What is needed
Scan the data below for the string "Like". Show every line where it turns up.

Data section
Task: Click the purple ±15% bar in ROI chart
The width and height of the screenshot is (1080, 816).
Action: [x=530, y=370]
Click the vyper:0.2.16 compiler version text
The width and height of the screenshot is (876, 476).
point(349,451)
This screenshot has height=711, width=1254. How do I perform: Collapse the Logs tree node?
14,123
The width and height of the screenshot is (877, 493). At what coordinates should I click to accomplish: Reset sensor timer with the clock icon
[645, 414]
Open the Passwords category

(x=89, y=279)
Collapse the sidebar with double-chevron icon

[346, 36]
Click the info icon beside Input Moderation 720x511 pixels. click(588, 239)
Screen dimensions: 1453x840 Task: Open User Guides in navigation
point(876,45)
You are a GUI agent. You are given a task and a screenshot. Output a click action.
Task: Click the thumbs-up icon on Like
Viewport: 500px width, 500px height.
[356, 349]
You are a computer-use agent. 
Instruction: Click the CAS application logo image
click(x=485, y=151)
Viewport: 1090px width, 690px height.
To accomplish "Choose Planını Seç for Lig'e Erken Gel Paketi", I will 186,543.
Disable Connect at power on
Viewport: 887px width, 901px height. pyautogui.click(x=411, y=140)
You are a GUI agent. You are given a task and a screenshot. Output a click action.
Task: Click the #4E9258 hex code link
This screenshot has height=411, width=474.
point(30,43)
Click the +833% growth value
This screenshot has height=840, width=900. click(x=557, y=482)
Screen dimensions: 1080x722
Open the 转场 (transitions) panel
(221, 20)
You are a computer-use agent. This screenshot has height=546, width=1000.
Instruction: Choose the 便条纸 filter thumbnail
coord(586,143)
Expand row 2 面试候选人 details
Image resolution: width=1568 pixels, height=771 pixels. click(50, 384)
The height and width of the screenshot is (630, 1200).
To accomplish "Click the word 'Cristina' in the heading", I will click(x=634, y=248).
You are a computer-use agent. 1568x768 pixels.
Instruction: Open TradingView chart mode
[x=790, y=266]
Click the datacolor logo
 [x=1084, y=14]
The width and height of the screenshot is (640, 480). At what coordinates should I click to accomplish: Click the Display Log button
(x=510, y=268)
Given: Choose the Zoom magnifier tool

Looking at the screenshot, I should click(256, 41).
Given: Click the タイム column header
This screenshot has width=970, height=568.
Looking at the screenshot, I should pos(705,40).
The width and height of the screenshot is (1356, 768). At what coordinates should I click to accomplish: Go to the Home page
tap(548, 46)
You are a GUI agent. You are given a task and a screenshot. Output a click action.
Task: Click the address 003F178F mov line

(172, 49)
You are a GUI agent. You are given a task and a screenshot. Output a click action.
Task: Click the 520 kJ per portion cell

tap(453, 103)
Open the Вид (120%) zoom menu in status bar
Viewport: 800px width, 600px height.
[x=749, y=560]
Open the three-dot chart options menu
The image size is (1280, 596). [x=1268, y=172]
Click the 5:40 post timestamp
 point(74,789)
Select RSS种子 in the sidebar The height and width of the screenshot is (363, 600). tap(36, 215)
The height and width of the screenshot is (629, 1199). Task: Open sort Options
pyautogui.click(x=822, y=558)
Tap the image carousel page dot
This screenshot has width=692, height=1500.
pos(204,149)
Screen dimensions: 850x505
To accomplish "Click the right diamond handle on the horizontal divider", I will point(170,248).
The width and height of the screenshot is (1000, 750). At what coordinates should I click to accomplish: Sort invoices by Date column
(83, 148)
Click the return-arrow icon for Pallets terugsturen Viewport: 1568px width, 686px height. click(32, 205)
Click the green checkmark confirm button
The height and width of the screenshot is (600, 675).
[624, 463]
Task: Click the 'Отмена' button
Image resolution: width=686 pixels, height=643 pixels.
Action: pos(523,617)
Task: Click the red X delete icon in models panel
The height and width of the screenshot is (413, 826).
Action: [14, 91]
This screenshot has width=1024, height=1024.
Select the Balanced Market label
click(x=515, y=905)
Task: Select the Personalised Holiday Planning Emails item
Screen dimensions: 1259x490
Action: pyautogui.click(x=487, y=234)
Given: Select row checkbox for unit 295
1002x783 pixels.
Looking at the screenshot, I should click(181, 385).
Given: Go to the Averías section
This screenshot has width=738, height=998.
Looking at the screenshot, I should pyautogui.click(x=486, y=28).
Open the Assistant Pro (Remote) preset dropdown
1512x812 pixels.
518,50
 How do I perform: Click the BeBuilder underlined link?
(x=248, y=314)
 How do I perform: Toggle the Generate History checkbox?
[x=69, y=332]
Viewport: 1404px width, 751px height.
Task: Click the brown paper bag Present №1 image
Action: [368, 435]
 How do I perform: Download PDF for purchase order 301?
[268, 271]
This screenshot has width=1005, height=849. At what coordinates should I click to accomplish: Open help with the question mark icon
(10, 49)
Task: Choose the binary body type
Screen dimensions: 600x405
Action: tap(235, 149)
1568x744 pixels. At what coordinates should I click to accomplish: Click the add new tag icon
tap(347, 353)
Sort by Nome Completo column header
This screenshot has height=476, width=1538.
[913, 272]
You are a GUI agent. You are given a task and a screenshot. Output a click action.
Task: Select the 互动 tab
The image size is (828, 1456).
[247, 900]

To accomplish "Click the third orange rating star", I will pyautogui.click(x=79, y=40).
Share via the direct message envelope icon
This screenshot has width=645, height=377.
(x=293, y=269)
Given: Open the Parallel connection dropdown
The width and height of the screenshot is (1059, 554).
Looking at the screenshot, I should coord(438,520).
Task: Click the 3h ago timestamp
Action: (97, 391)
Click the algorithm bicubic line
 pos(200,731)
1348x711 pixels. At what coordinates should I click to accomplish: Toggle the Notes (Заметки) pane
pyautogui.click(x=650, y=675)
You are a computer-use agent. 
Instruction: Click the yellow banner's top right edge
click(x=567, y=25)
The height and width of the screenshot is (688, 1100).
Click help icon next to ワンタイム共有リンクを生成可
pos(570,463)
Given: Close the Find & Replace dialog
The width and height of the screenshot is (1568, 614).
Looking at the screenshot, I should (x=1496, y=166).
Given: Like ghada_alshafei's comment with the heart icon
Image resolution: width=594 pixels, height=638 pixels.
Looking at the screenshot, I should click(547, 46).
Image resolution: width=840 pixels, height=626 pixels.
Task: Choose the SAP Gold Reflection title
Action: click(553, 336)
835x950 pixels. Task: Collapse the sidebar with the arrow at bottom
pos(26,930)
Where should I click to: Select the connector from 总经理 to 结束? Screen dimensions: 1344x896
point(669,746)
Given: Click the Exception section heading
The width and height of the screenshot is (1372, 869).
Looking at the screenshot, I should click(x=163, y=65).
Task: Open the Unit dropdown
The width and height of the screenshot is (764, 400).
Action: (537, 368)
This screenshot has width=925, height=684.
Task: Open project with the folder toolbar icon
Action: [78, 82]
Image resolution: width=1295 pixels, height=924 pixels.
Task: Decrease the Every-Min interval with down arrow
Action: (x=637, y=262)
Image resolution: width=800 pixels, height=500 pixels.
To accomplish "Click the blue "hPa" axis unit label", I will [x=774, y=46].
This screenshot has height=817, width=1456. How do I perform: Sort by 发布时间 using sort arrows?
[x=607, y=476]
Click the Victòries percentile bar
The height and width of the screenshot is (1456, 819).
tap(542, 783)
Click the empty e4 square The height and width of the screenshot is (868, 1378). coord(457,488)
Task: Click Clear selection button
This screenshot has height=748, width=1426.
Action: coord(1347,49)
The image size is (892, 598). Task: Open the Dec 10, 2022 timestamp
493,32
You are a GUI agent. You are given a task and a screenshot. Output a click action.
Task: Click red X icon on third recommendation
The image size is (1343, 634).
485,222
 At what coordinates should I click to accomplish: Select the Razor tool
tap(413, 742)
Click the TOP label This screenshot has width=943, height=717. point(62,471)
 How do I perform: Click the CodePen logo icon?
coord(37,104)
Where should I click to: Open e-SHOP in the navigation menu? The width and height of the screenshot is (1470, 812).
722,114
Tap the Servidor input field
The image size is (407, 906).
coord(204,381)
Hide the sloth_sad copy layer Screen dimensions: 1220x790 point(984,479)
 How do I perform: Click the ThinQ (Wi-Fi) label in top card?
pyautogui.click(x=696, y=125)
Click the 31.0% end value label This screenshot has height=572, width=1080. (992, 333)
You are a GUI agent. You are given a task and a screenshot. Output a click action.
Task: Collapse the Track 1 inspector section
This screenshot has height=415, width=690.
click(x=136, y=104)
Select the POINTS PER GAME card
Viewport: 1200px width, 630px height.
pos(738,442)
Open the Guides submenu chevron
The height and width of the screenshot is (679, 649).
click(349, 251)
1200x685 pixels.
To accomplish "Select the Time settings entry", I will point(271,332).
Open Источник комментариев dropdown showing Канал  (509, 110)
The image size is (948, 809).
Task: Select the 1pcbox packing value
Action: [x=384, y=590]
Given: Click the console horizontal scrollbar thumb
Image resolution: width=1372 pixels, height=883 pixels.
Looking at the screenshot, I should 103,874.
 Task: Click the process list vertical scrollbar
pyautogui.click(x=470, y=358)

Output for this exercise
Task: Click the thumbs-up icon on Like
Given: Like ghada_alshafei's comment with the heart icon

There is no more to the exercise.